Marlins prospect Bleday heating up in Minors

June 7th, 2021

While Jesús Sánchez got off to a torrid start at Triple-A Jacksonville, the same could not be said for JJ Bleday at Double-A Pensacola. In the first month, Bleday slashed .141/.284/.235 in 24 games. It was not what MLB Pipeline's No. 15 overall prospect envisioned entering 2021, but it didn't deter him or the Marlins.

"It's so early. It really is. They have so few at-bats, and we can look up a couple of weeks from now and it could just as easily be Jesús is now struggling and JJ and [Peyton] Burdick and these guys are just going off," director of Minor League operations Geoff DeGroot told MLB.com last month. "It can change that quickly, and these guys know that. They're in a really good place, and the good thing about all of them is that you know they're continuing to work."

On Monday, Bleday was named the Double-A South Player of the Week after slashing .318/.375/.682 with two homers and five RBIs. He has hits in five of six games this month, and four of his nine extra-base hits this season have come in June. It's as though DeGroot spoke it into existence -- or perhaps it's simply because the 23-year-old Bleday is talented and the long baseball season has its ebbs and flows.

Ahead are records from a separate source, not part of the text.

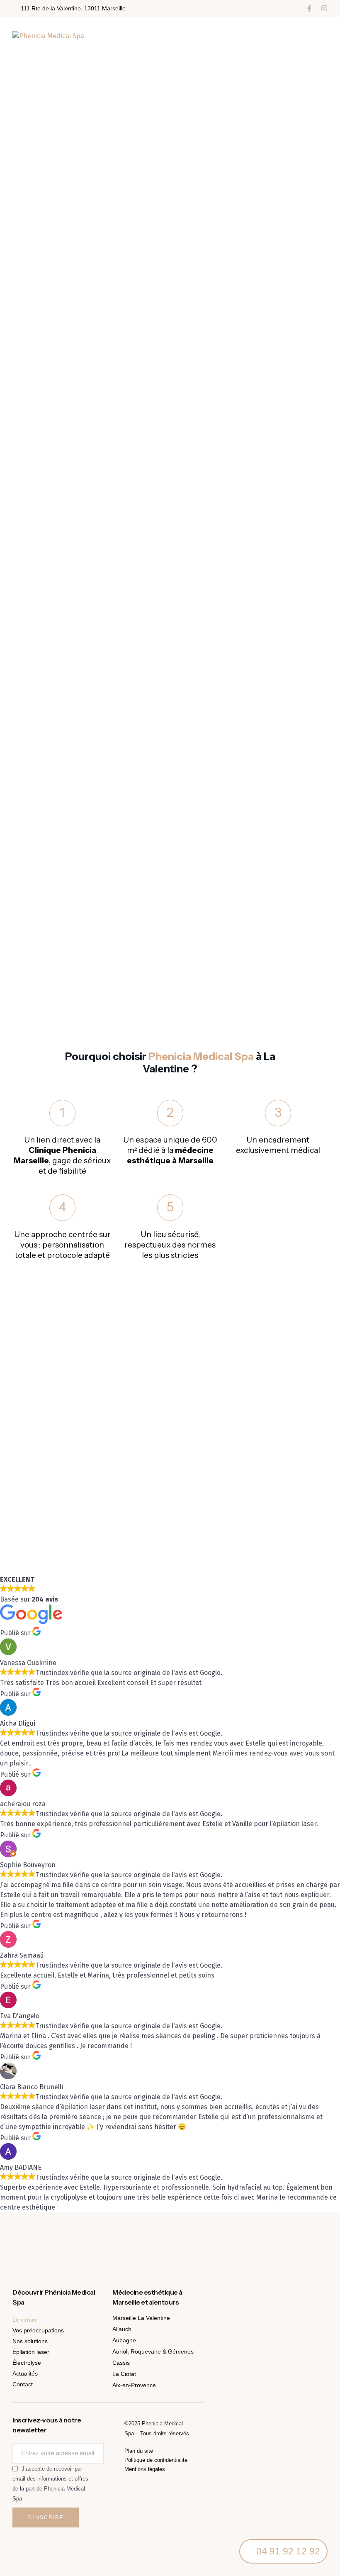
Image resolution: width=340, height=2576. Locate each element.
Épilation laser (30, 2352)
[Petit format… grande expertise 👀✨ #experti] (311, 2243)
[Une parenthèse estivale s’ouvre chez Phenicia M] (85, 2243)
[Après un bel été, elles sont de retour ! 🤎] (28, 2243)
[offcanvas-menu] (320, 36)
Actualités (25, 2373)
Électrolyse (26, 2362)
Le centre (24, 2319)
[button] (309, 8)
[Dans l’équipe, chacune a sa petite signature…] (255, 2243)
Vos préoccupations (38, 2330)
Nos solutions (30, 2341)
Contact (22, 2384)
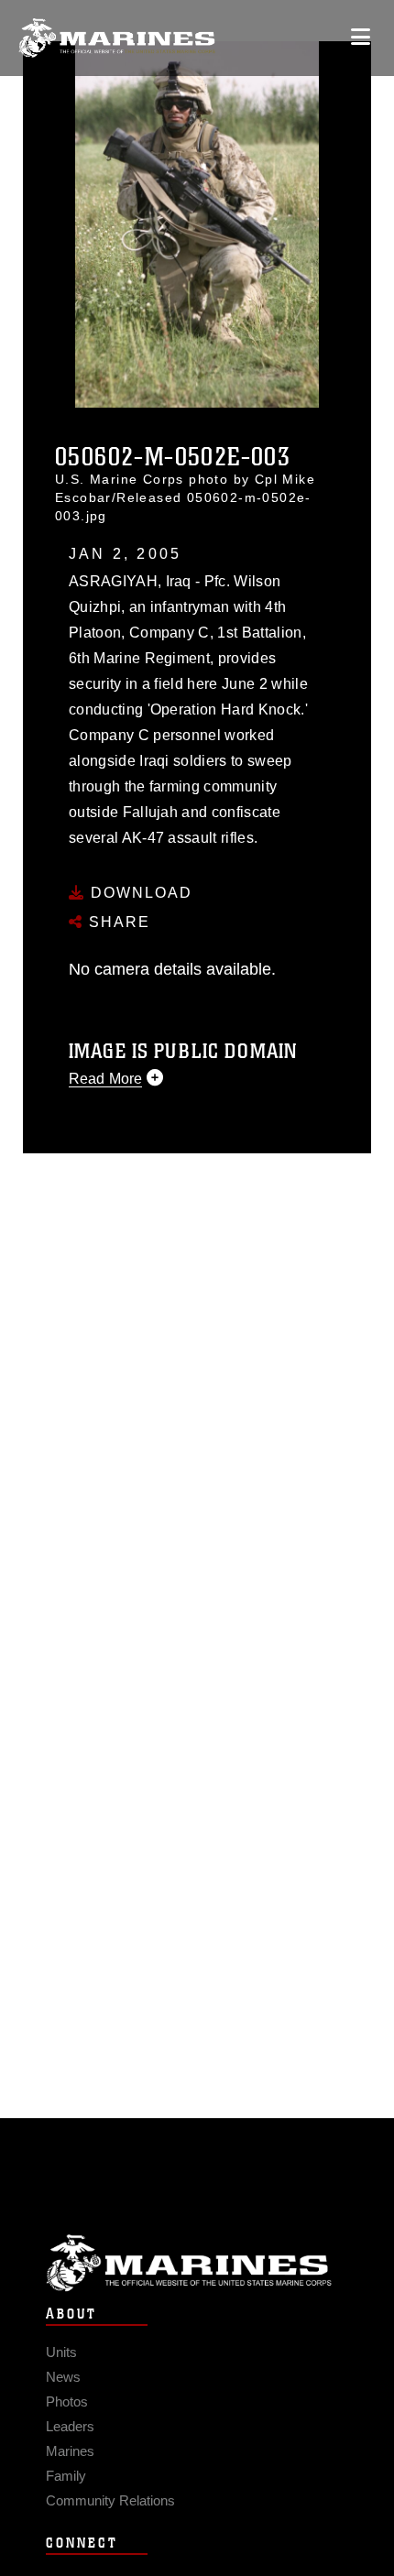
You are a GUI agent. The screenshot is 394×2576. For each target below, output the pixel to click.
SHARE (116, 922)
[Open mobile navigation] (360, 37)
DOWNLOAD (138, 893)
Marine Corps (197, 2263)
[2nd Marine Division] (116, 38)
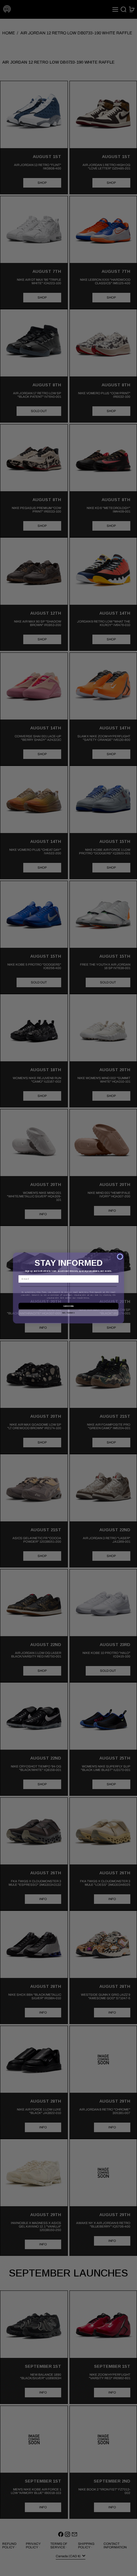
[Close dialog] (120, 1256)
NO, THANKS (68, 1312)
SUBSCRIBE (68, 1306)
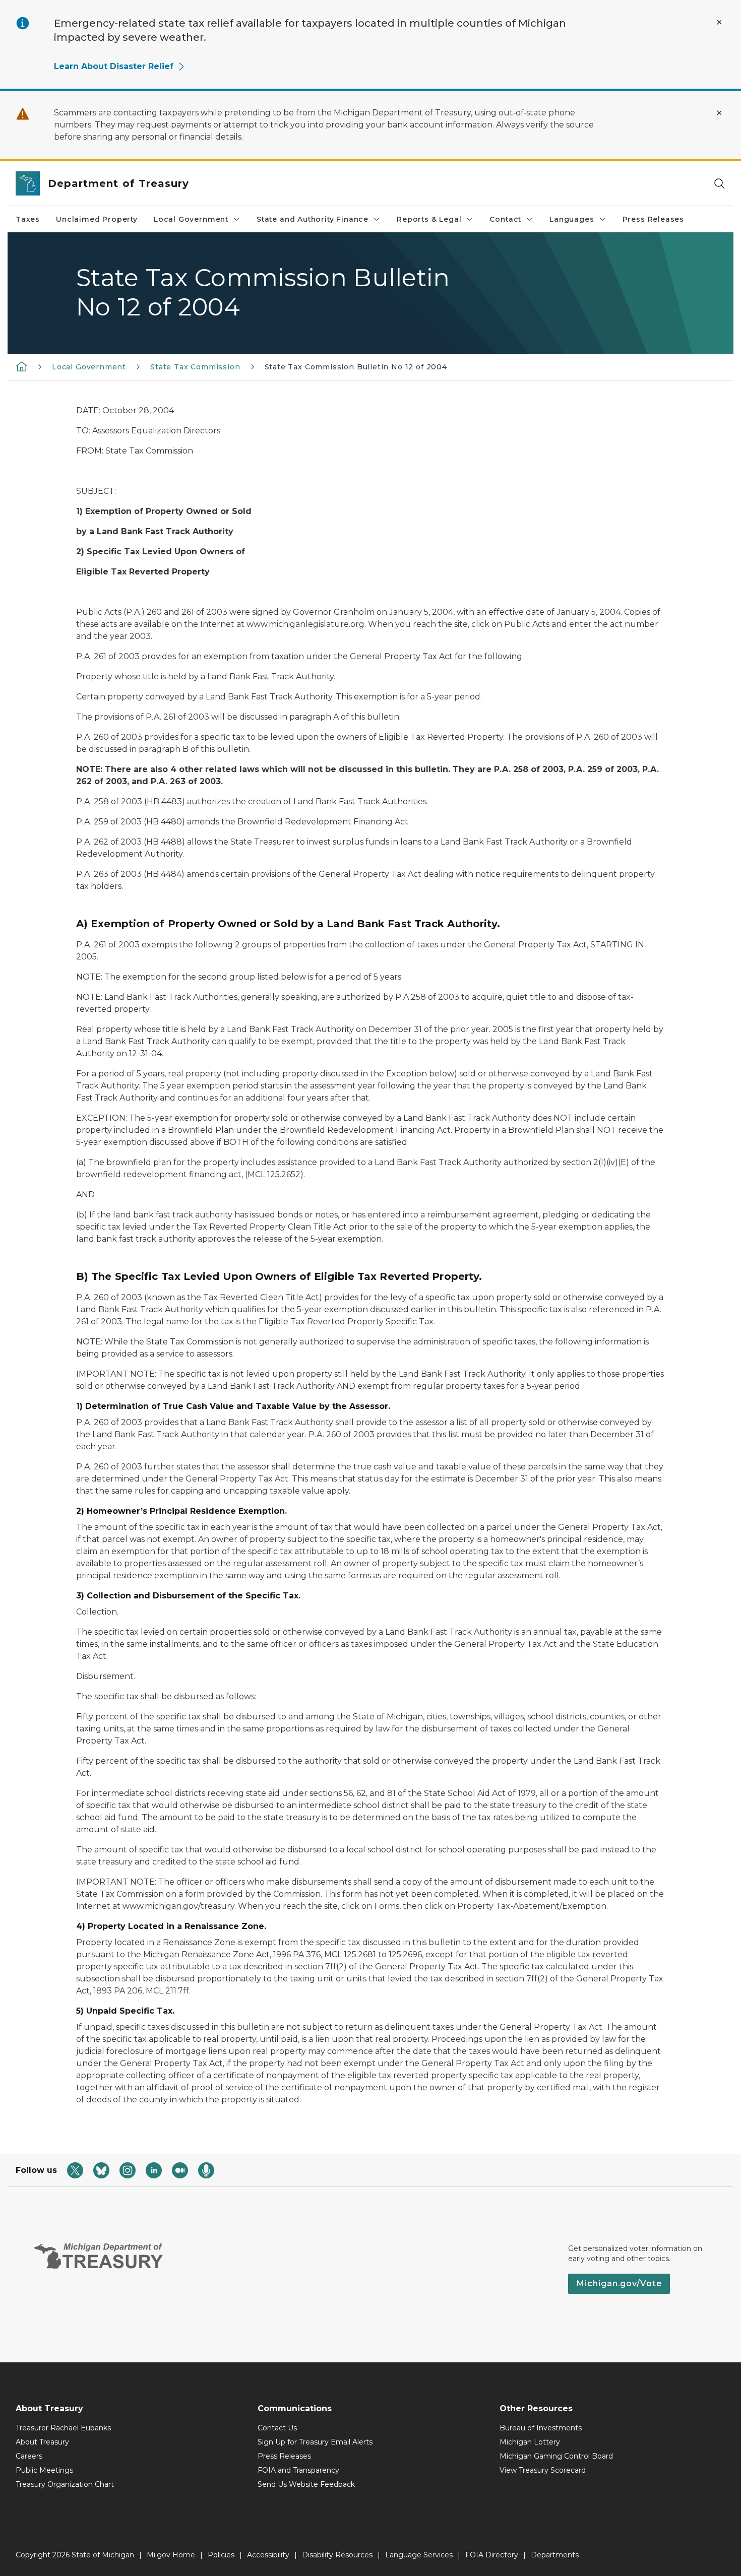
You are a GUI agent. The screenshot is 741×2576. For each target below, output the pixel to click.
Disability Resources (337, 2554)
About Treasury (42, 2441)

With general manager Kim Ng in attendance on Saturday for Pensacola's 4-1 win over Mississippi, Bleday missed on the changeup his first two times at the plate. An antsy Bleday then made an in-game tweak, realizing he was too early and pulling off a little bit. It worked, as he connected on a hanging changeup and sent it over the right-center-field wall for a two-run homer in the sixth inning.

"I've been feeling pretty good; I've been feeling confident," Bleday said. "I made a few adjustments and just been kind of trusting my swing a little bit more and doing my best to attack the right pitches and stay in the zone and execute. Just being a little earlier, make sure I'm on time and trusting that my hands are going to get to that spot. Wherever it's pitched, trusting the direction and staying on the inside part of the ball."

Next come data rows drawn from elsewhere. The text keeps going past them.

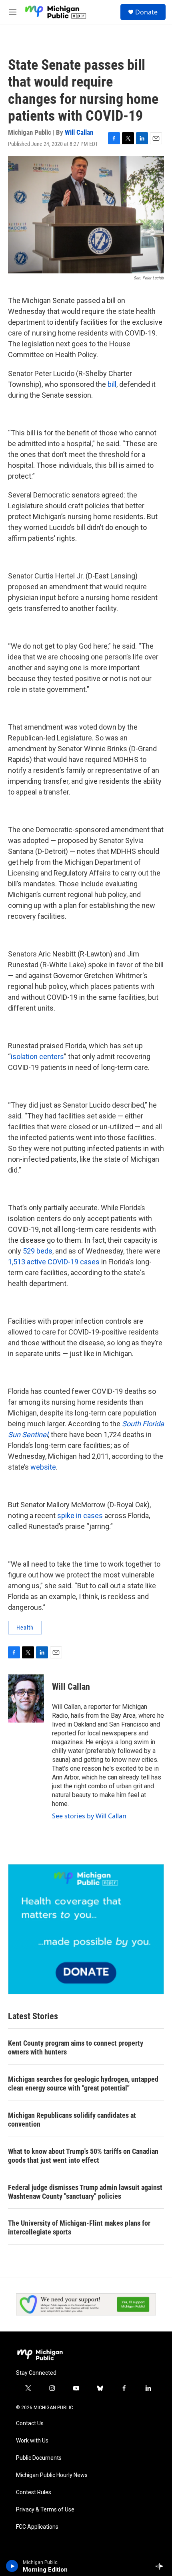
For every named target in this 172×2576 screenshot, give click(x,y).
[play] (12, 2566)
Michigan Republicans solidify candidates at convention (72, 2119)
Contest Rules (33, 2492)
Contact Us (30, 2423)
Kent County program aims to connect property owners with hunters (75, 2047)
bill (112, 384)
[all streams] (161, 2566)
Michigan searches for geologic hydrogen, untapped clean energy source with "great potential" (83, 2083)
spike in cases (80, 1515)
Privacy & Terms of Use (45, 2510)
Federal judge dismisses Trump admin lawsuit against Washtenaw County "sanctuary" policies (85, 2191)
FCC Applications (37, 2527)
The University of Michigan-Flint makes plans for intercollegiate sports (79, 2227)
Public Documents (39, 2458)
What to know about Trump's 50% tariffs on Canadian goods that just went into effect (83, 2155)
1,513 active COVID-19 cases (54, 1262)
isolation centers (37, 1056)
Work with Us (32, 2441)
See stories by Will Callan (89, 1816)
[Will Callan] (26, 1698)
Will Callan (79, 132)
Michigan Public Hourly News (52, 2475)
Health (25, 1627)
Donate (146, 12)
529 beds (37, 1251)
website (43, 1467)
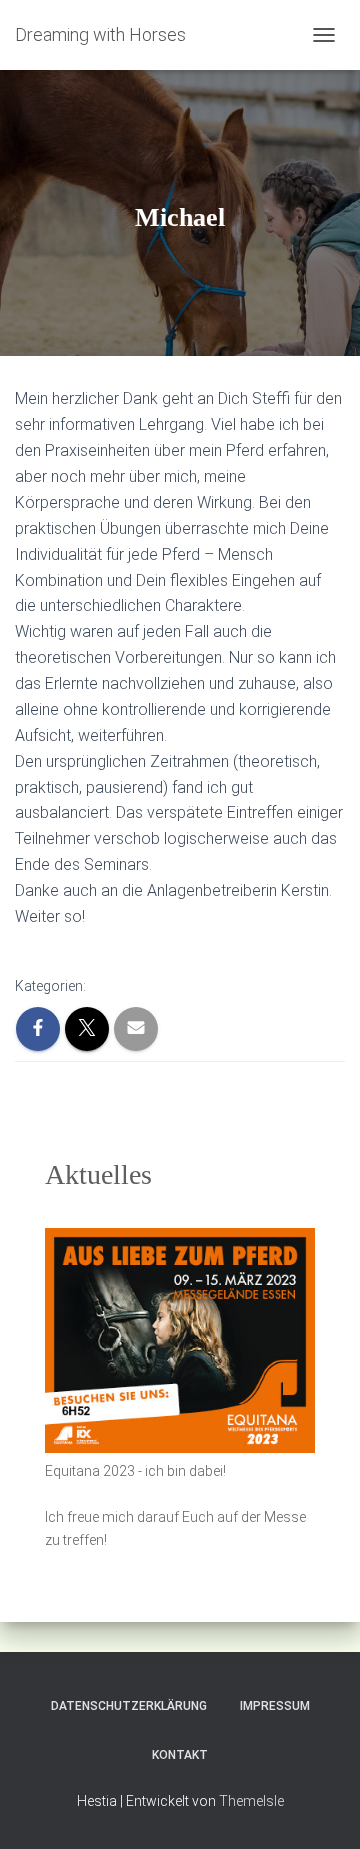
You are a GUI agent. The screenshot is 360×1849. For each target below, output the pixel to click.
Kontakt (180, 1755)
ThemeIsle (251, 1801)
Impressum (275, 1706)
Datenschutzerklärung (129, 1706)
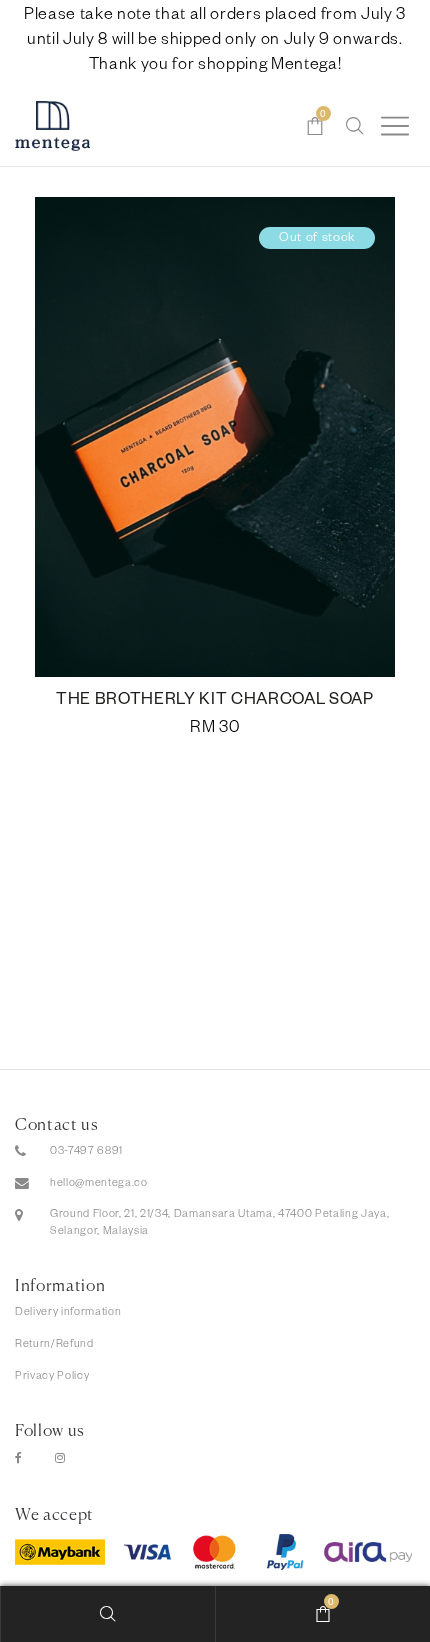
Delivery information (68, 1313)
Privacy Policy (52, 1377)
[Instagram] (60, 1460)
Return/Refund (54, 1345)
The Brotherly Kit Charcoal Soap (215, 702)
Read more (215, 464)
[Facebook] (19, 1460)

Even during his early-season struggles, there were signs that Bleday could snap out of it. He could take solace in hard contact as well as reaching base without the benefit of a hit. In May, he walked in 13 of 24 games, notching multiple free passes in four of them. In June, Bleday has just three strikeouts in 24 plate appearances.

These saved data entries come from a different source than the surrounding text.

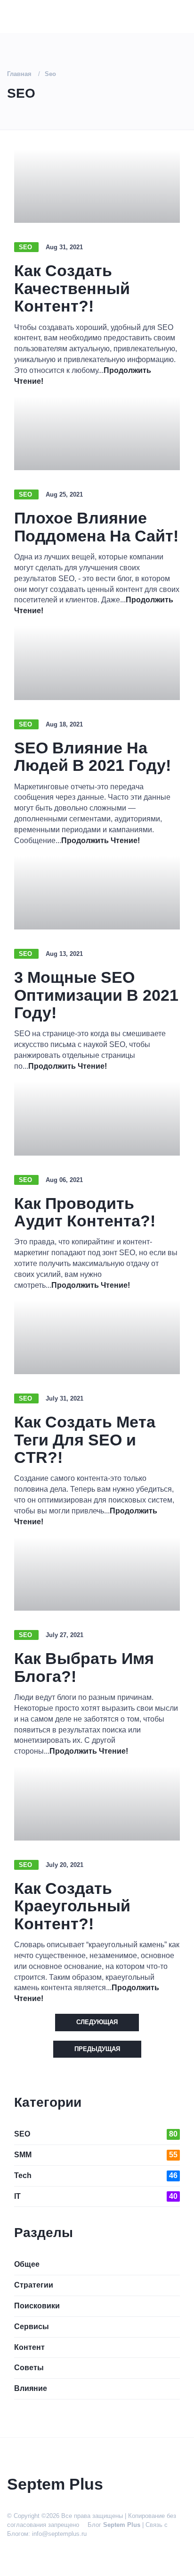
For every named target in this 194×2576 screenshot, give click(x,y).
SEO (26, 247)
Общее (27, 2264)
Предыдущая (97, 2048)
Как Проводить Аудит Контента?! (84, 1212)
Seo (50, 73)
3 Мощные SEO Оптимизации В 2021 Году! (96, 995)
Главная (19, 73)
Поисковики (37, 2306)
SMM (96, 2155)
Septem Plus (121, 2524)
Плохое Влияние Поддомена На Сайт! (96, 526)
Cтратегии (33, 2285)
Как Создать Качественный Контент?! (72, 288)
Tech (96, 2175)
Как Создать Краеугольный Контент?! (72, 1906)
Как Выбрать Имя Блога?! (84, 1667)
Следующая (97, 2022)
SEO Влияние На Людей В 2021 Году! (92, 756)
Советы (29, 2368)
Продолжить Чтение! (100, 840)
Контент (29, 2347)
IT (96, 2196)
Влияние (30, 2388)
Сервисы (31, 2327)
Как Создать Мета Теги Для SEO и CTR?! (84, 1439)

"I think quality of contact is a big one -- how hard they're hitting the ball and how consistently hard they're hitting the ball," DeGroot said. "I think how often they're striking out, how often they're walking is a pretty good indicator, and what their swing decisions are at the plate. Are they swinging at good pitches? Are they expanding the zone on bad pitches? I think those are all things that we look at, as well as video, seeing what the actual swing mechanics and timing and everything looks like."